## Task to carry out
Please count how many lines below contain the word "agent" and give nothing but that figure.

## Data extracts
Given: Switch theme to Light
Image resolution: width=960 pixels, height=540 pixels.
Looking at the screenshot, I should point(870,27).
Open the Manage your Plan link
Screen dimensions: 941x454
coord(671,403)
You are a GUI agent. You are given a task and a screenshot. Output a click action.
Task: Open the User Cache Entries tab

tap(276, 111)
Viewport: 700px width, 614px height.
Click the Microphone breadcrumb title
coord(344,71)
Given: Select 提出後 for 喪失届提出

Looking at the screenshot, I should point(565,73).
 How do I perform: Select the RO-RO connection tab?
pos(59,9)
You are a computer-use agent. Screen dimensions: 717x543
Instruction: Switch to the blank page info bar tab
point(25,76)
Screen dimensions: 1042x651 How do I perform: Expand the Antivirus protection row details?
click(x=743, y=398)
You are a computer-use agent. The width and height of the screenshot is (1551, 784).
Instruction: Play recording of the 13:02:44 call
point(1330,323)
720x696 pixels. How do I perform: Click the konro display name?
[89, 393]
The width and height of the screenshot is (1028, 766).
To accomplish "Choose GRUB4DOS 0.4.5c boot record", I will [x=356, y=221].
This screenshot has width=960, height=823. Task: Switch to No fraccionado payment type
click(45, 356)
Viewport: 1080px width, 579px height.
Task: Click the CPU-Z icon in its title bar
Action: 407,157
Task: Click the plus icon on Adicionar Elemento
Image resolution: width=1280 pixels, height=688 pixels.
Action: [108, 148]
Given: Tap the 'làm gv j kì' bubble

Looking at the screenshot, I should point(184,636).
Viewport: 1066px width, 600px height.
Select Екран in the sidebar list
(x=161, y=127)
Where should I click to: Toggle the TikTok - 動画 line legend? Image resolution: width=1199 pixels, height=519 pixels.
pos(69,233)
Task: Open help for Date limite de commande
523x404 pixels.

## Output of the task
3